Set down, exactly and with nothing added, the lines running from the one that holds "You are a computer-use" to the final line of the records. Pictures stay out of the copy.

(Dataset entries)
···
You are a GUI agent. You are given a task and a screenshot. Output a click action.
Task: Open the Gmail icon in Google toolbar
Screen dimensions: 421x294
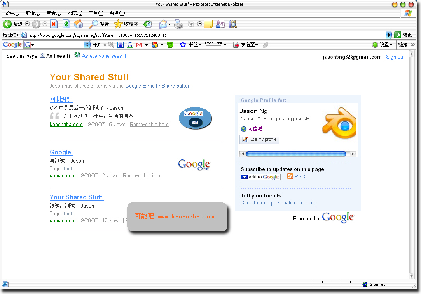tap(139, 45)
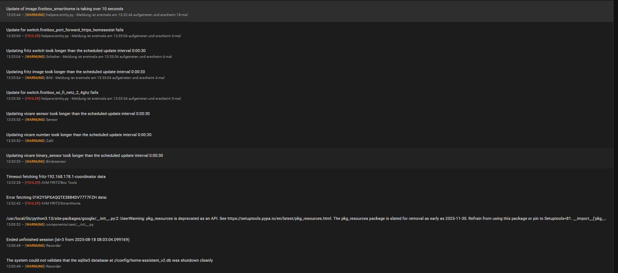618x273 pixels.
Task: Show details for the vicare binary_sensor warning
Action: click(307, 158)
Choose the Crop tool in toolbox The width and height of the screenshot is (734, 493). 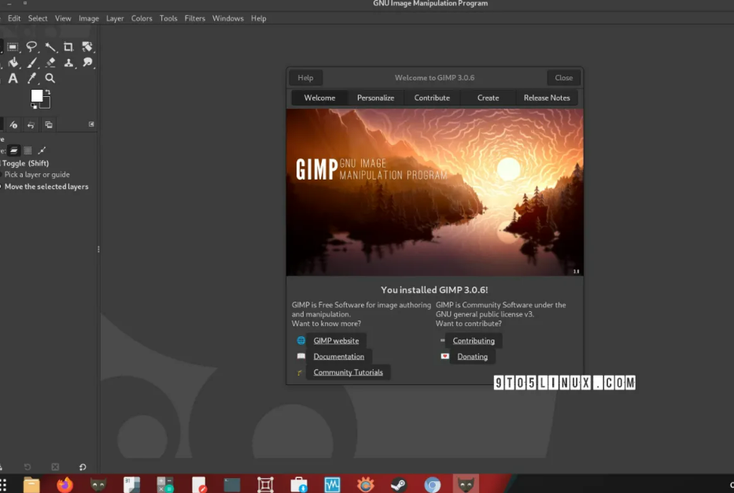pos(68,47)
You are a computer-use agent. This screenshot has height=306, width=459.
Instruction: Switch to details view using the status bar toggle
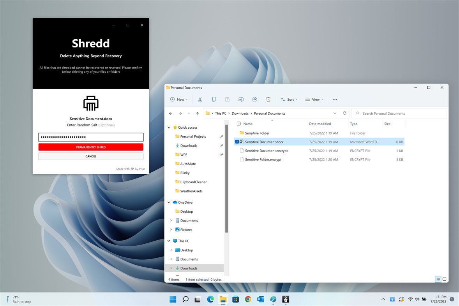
···
*Exercise answer*.
You are a computer-use agent. This screenshot has height=306, width=459.
Instruction: Switch to details view using the status bar toggle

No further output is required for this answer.